Life, as always is full of ups and downs. This month has been one of those roller coaster rides for me and the family. I am not sure how many posts I will be making public for a while but that is a personal choice as I work through my grief. It hasn’t completely beaten me into the ground yet so I consider that a win.

Mom passed away on the 20th at 10pm, we knew it was coming and even though she didn’t know we were there she was surrounded by family. There was no funeral just a memorial service as that was the wishes Mom laid out years ago and we all respected it to the letter. I cannot thank my cousin and best friend A enough for the beautiful rendition of You Raise me up, Mom’s favorite song and the only one she asked for to be song at her memorial by the singer of her choice too.
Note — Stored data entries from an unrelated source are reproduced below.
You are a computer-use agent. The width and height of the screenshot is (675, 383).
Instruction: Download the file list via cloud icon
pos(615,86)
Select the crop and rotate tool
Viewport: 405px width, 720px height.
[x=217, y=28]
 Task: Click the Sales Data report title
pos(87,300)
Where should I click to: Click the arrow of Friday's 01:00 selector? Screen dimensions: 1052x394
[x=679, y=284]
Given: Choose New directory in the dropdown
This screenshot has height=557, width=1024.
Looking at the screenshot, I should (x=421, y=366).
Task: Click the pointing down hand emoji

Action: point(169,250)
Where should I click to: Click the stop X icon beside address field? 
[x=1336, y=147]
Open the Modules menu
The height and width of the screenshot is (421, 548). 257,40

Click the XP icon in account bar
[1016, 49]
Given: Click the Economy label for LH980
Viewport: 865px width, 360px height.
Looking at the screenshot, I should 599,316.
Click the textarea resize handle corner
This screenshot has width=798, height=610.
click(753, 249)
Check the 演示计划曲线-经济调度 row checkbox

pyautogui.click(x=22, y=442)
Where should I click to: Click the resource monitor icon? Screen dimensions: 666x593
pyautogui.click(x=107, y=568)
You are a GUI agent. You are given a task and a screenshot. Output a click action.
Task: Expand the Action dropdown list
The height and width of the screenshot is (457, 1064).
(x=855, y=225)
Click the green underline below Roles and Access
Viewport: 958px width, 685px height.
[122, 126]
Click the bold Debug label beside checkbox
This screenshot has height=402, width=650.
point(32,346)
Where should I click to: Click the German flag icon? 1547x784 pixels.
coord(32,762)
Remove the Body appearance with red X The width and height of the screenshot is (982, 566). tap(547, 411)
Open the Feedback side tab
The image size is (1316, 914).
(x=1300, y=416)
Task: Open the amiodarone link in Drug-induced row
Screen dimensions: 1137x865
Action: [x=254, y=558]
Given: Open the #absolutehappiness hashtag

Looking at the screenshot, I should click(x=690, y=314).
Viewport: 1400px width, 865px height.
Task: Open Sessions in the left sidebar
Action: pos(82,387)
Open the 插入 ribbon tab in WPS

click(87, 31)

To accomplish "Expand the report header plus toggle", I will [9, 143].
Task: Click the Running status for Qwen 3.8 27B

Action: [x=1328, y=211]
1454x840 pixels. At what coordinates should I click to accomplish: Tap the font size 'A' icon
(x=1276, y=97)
Thank you.

It is hard to find any good in the grief but there is some.Mom is no longer in pain and no longer suffering with the sickness that took her away from us many years ago. That is something good, it is nice to think that on the other side she is happy and whole again and with Dad.

The rest of it is as much as my first reaction is to lay down and let the grief get to me. I can’t. I have commitments to keep and work to do. I think that will be good for me. Mom would want me to keep moving forward and progressing. Not easy but that’s life right?

One Response to “The good the bad and the rest of it”

  1. melda says:

    Im sorry you have been through all this. I wish I had seen this earlier.. A told me very recently. Letter coming soon with updates. No email access just yet..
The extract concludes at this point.